Eğitim Türk milli eğitimi, yargı Türk yargısı, ordu Türk ordusu, polis Türk polisi… Ama sorduğunda ‘Türk’ hepsini kapsıyor; ancak ‘Türkiyeli’ kelimesini bile küfür sayıyorlar…

Aynı durum Kıbrıs’ta tersten yaşanıyor: Rum ve Türk Kıbrıslıları kapsayan Kıbrıs ve Kıbrıslı kelimeleri inkâr ediliyor. ‘Bu memleket bizim’ dediğinde ‘biz’in adını koyamayanlar tam olarak Tatar’ın durduğu yerdedir:

-‘‘Kıbrıslı yoktur, Türkler ve Rumlar vardır’’ diyen Tatar sizi temsil ediyor. Tatar’ın ırkçılığı ile ‘Bu memleket bizim’ cümlesini kör kuyularda sallandıranlar aynı noktada duruyor: Karşıt görünün bu iki tarafın ‘Kıbrıslı’ya alerjisi var!

‘Bu memleket bizim’ cümlesindeki ‘biz’i tanımlayamıyorlar. ‘Memleket’ten de KKTC’yi mi kastediyorlar, o konu da net değil!

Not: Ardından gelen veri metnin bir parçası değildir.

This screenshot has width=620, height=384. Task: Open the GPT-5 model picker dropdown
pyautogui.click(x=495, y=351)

Kafa karışıklığından besleniyorlar…

Bu sebeptendir, daha adındaki ‘biz’i tanımlayamayan Bu Memleket Bizim Platformu, bir daha ‘Bu memleket bizim’ mitingi yapamayacak. Çünkü ‘hatırlatalım’ derken hatırlamıyor bu memleketin kimin olduğunu…

Asimile olmuş örgüt yöneticilerinin kimliğini inkâr ettiği Kıbrıslılar ise ‘biz’in ne olduğunu biliyor. Berrak bir şekilde ve yüksek sesle, ortaya değil işgalcinin suratına konuşulmasını istiyor ‘biz’…

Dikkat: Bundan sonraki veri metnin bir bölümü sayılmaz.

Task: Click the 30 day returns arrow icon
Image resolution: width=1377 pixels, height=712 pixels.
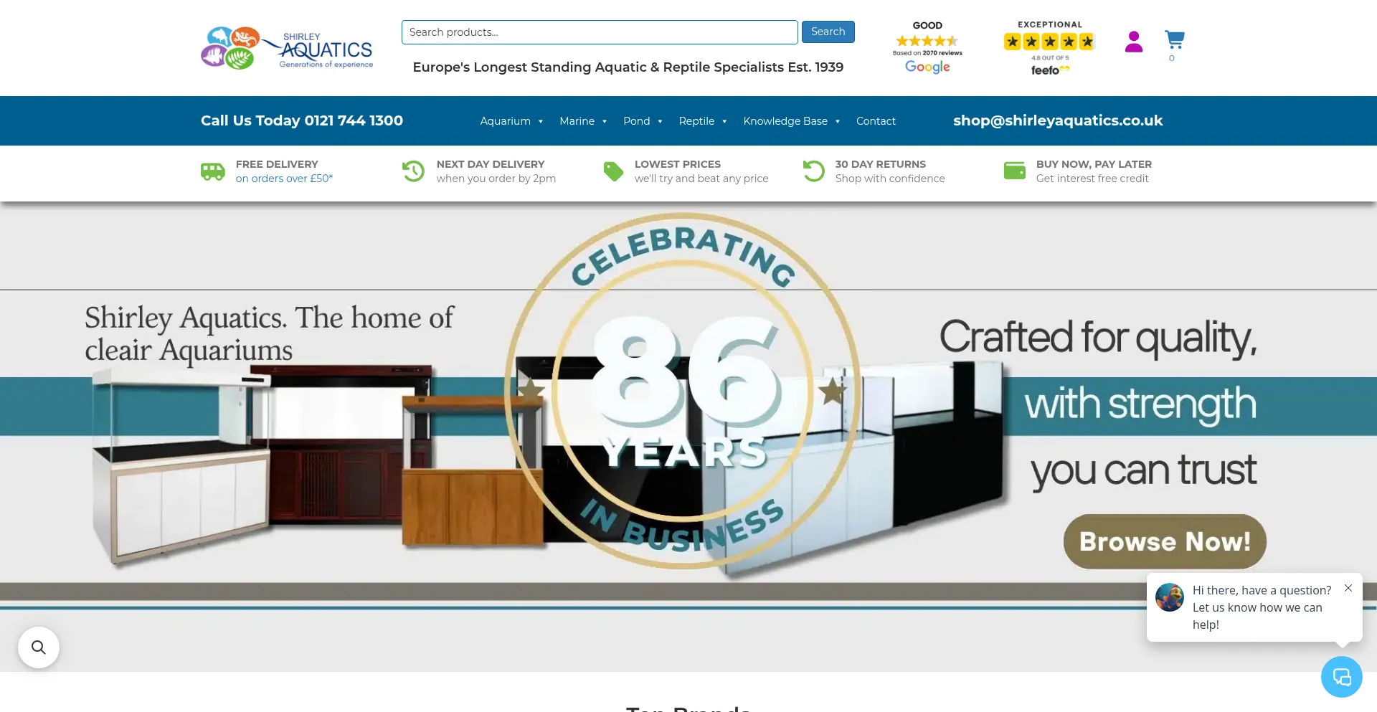Action: [x=814, y=171]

‘Kimlik politikası’ diyorlar bu söylediklerimize liberal şarlatanlar!

Kimlik meselesi işgal altında bir bağımsızlık meselesidir. Sömürgeci rejimde kimlik meselesi varoluş meselesidir.

Kimlik meselesi, Kıbrıs Lirası kullanırken Türkleştirme politikası sonucunda –bir gece ansızın- Türk Lirasına geçip bankalardaki mevduatların soyulması ve ‘biz’e ait olmayan TL’nin cenderesinde Rum ve Türk Kıbrıslıların arasındaki ekonomik eşitsizliğin günden güne açılması demektir.

‘Bu memleket bizim’ diyenler önce bu memlekette ortak devlet altında birlikte yaşamak istediği Rum toplumunu hatırlasın!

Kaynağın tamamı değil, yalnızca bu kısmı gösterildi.